Recent research has confirmed the critical role that epigenetic factors play in regulating the immune response. Nonetheless, what role m6A methylation modification might play in the immune response of non-small cell lung cancer (NSCLC) remains vague. Herein, the gene expression, copy number variations (CNVs), and somatic mutations of 31 m6A regulators in NSCLC and adjacent control samples from the GEO and TCGA databases were comprehensively explored. Using consensus clustering, m6A modification patterns were identified. Correlations between m6A modification patterns and immune cell infiltration traits in the tumor immune microenvironment (TME) were systematically analyzed. Differentially expressed genes were verified and screened by random forest and cox regression analysis by comparing different m6A modification patterns. Based on the retained gene panel, a risk model was built, and m6Ascore for each sample was calculated. The function of m6Ascore in NSCLC prognosis, tumor somatic mutations, and chemotherapy/immunotherapy response prediction were evaluated. Consensus clustering classified all NSCLC samples into two m6A clusters (m6A_clusterA and m6A_clusterB) according to the expression levels of 25 m6A regulator genes. Hierarchical clustering further divides the NSCLC samples into two m6A gene clusters: m6AgeneclusterA and m6AgeneclusterB. A panel of 83 genes was screened from the 194 differentially expressed genes between m6A gene clusters.

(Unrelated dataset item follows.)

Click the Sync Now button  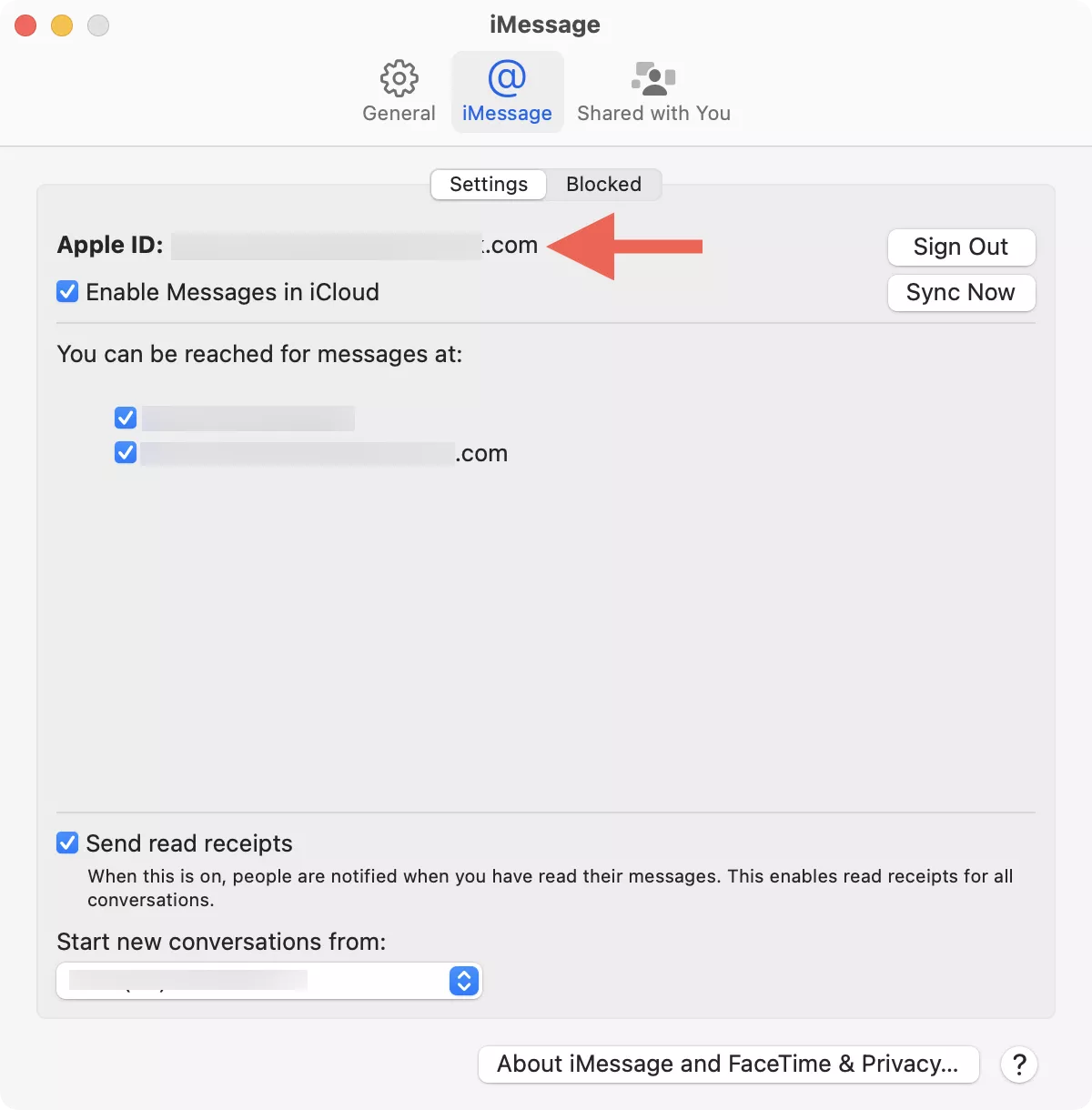pyautogui.click(x=960, y=293)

Based on this, a risk score model was established. m6A modification clusters, m6A gene clusters, and m6Ascore calculated from the risk model were able to predict tumor stages, immune cell infiltration, clinical prognosis, and tumor somatic mutations. NSCLC patients with high m6Ascore have poor drug resistance to chemotherapy drugs (Cisplatin and Gemcitabine) and exhibit considerable therapeutic benefits and favorable clinical responses to anti-PD1 or anti-CTLA4 immunotherapy. In conclusion, methylation modification patterns mediated by the m6A regulators in individuals play a non-negligible role in prognosis prediction and immunotherapy response, which will facilitate personalized treatment and immunotherapeutic strategies for NSCLC patients in the future.